その本の「はじめに」には、著者の「伝えたいこと」がギュッと詰め込まれています。この連載では毎日、おすすめ本の「はじめに」と「目次」をご紹介します。今日は木村駿さん編著の『 建設DX2 データドリブンな建設産業に生まれ変わる 』です。

【はじめに】

 北緯50度、東経30度。戦火にさらされているウクライナの首都キーウを拠点とする建築設計事務所、balbek bureau(バルベックビューロー、以下バルベック)から、2023年3月下旬、筆者に1本のメッセージが届きました。

 ウクライナの復興に向けて、農村の伝統的な住宅を再建するのに役立つオンラインツール「RE:Ukraine Villages online constructor」を開発したから、取材しないかというのです。

 ウクライナの建築家、スラバ・バルベック氏が率いるバルベックは、国内外で建築やインテリアデザインの賞を獲得してきた有力設計事務所です。22年2月24日にロシアの侵攻が始まってから約1カ月後には、居室やキッチンなどのモジュールを柔軟に組み合わせて仮設住宅を造る構想を発表し、話題を呼びました。筆者は当時、バルベックに連絡を取り、同社の活動について記事にしたことがありました。

 そんな彼らが知らせてきたオンラインツールは、ブラウザー上で3Dモデルを見ながら仕様を選んでいくだけで、誰でも簡単に住宅の図面を作成できる無料サービスです。

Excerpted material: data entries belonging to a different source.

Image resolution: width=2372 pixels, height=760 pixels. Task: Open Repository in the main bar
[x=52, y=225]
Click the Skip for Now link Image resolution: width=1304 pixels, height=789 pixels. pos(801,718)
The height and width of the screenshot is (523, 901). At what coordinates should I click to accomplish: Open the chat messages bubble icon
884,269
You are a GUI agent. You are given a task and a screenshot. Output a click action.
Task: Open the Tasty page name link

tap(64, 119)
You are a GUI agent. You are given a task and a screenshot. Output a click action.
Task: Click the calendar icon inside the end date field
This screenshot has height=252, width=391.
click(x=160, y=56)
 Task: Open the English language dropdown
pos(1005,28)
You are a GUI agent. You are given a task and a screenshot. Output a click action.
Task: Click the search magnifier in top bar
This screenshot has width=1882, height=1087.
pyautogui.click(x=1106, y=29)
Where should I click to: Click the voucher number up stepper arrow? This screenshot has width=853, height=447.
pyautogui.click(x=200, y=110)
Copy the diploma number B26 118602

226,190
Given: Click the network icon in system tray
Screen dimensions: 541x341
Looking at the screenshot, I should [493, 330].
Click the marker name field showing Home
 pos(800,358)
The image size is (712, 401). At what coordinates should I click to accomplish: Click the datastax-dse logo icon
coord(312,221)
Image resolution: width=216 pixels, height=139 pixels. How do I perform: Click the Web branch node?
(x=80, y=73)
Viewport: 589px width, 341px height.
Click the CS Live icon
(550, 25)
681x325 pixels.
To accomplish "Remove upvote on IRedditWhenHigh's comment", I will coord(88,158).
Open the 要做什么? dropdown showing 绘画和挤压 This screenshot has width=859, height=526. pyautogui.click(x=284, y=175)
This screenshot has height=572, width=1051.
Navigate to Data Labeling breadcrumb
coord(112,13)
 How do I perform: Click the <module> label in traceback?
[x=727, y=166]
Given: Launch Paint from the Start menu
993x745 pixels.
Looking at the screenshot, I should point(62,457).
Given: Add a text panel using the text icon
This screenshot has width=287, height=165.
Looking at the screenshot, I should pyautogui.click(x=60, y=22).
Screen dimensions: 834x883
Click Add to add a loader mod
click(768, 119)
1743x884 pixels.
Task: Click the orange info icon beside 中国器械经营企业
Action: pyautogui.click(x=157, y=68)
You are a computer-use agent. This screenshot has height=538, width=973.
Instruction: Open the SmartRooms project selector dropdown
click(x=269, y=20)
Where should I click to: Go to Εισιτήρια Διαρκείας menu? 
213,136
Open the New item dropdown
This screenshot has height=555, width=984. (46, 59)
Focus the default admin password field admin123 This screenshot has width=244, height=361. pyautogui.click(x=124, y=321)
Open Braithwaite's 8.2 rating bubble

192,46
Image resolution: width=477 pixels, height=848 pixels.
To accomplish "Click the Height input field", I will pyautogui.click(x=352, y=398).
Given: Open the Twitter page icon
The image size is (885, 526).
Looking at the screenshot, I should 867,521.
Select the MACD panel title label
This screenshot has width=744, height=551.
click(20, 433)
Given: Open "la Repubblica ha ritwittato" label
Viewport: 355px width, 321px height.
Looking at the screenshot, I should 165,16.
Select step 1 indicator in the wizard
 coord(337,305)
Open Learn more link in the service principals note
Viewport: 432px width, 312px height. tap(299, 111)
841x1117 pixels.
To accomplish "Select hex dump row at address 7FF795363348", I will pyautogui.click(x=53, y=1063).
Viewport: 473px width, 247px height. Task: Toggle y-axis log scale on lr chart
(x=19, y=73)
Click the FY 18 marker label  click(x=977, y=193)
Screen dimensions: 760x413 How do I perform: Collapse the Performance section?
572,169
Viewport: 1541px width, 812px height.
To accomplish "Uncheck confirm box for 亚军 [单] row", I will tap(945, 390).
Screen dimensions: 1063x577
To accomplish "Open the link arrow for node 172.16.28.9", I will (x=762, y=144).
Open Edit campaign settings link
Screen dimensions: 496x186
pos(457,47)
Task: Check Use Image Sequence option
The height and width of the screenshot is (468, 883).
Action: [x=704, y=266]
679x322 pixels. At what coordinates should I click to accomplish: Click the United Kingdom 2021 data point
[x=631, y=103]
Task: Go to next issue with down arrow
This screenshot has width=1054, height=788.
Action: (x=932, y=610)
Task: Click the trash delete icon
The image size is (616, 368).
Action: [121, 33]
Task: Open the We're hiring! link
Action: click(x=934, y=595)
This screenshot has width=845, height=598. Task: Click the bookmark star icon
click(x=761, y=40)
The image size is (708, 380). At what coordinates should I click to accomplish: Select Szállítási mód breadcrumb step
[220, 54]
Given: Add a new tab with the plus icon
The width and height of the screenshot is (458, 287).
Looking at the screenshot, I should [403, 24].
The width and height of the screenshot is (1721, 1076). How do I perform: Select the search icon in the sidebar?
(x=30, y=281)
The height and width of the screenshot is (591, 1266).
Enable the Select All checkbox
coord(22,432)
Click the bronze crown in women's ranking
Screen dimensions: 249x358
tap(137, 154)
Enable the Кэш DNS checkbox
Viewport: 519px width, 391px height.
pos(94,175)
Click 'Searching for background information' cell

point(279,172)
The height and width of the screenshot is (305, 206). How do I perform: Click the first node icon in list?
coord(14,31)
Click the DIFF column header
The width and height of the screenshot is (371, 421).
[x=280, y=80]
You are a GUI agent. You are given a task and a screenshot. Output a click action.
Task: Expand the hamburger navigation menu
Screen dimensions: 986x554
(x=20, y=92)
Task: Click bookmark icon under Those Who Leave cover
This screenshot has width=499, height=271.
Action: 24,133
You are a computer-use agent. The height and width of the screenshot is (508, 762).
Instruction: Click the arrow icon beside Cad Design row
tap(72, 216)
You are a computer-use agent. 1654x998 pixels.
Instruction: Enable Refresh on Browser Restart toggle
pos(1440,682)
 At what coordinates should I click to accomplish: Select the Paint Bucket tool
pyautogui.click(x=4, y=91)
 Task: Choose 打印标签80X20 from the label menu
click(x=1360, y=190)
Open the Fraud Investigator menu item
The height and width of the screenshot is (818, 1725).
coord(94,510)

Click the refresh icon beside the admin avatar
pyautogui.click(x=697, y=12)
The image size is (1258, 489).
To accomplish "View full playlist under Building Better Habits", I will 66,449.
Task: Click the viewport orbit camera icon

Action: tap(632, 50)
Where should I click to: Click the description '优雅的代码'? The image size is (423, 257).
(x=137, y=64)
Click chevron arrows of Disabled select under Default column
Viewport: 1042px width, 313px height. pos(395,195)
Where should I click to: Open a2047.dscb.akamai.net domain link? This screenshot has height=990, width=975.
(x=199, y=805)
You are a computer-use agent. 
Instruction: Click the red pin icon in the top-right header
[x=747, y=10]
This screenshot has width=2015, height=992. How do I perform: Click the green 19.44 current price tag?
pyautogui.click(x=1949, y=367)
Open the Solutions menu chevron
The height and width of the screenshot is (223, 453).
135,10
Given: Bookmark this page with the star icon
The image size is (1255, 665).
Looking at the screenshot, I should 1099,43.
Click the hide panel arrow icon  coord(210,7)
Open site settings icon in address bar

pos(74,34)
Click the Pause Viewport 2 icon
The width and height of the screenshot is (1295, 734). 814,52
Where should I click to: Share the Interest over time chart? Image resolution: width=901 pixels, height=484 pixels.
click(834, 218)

 「同盟国はウクライナの復興を支援してくれているが、農村部ではほとんどの世帯が、自ら再建を担わざるを得ない」(バルベック)。住人が自宅を再建したり、ウクライナの村落の伝統的なイメージを維持しつつ新たな住宅を建てたりする際に役立ててほしいと考え、22年6月からキーウ州で住宅のデザイン要素を調査。わずか半年ほどで開発したそうです。

 バルベックで広報を担当するタイシア・クデンコ氏によると、ウクライナの農村における伝統的な住宅はほとんどが平屋建てで、地元で入手可能なレンガやタイル、スレートなどを組み合わせて建てられており、地域によって装飾に違いがあります。「西部のポジーリャに見られるのは手描きの花で飾り立てられた家屋。一方、北部のチェルニヒウ州はレースのような木製の装飾で知られている」(クデンコ氏)。バルベックの所員は各地での調査を踏まえ、地元の住宅の特徴をツールに落とし込みました。

失われた資産をデジタルで取り戻す

 筆者も早速、自分でプランを作成してみました。このプロジェクトのURL(https://villages.reukraine.org/)にアクセスし、「BUILD A HOUSE」というボタンをクリック。すると、ウクライナの衛星画像が表示されるので、対象エリアを選びます。

 エリアを選んだら、床面積とプランを決める。キーウ州の場合、床面積は55平方メートル、67平方メートル、83平方メートルの3種類、プランは水回りやベランダの位置が異なる4種類から選べるようになっています。続いて、屋根の形状を選択肢から選び、ベランダのサイズや開口部の位置、材質(木材かレンガ)を決定。ベランダの仕様が決まれば、今度は窓の数やデザイン、装飾、配色などを選んでいきます。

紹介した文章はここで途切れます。